My Zayde Has Cooking Down To A Science
“My father would always say that there are two kinds of people: those who eat to live and those who live to eat,” my grandpa, who I call Zayde, said to me over the phone.
“I definitely eat to live.”
And, believe me, if you knew Zayde, you’d know that this could not be more true. As a tenured professor at University of California, Berkeley, known for his research in optics and neuroscience, my grandfather, Stanley Klein, has a food routine that’s just like his research: down to a science.
For decades, every morning, Zayde has started his day by looking at his computer and catching up on emails while drinking a glass of orange juice with his pills. Two prescription pills from the doctor and three of what he calls “suspicion pills,” better known as Vitamin C and multivitamins.

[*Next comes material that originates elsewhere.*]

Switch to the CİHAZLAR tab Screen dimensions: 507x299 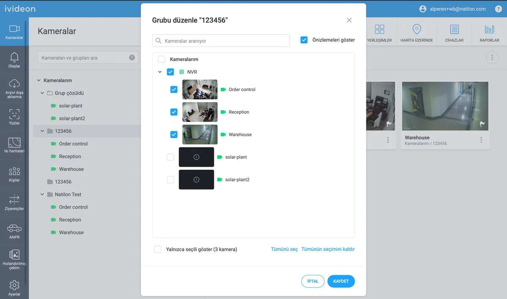(x=454, y=33)
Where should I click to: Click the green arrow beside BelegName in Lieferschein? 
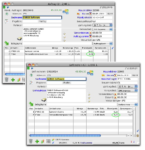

In Zayde’s first year of college at Caltech, he took a class with one of the most famous chemists of our time, Linus Pauling, who did extensive research on Vitamin C and wrote prolifically about the magical powers of the vitamin. “It was later shown that he was wrong, but out of loyalty, I will always take one every single morning,” Zayde said. “Every now and then I think about Linus when I take the pill and feel virtuous that I’m paying tribute to him.”
Next up, Zayde will turn to the New York Times or something else “to allow his pills time to digest before they get surrounded by food.”
Oatmeal time! In order to turn on his stove, which has had a broken pilot light for the past five to 10 years, Zayde has to turn on the gas and then light it with his lighter gun. “Since I have to turn the gas on before it ignites, some gas escapes so I have to back up two steps and take a deep breath of clean air.”
After putting a cup of oats in a medium saucepan, he adds a handful of raisins to the mix to let them cook with the oatmeal and water. Soaking them in the boiling hot water makes them very plump and juicy, almost as if you ate the grape as it was halfway done transforming into a raisin.
Zayde has never measured the water, and explained the correct ratio of oats to water as “whatever looked right.” After leaving the oats, water and raisins on the stove to cook, it’s time for his exercise routine: 60 sit-ups on the rug in his living room. Then with his remaining 30 seconds, he tidies the kitchen a little bit. By the time his sit-ups and quick tidy are done, he determines whether his oatmeal is ready by using a spoon to scrape the bottom of the pot — a teensy bit of the oatmeal needs to stick to the bottom for him to know it’s done.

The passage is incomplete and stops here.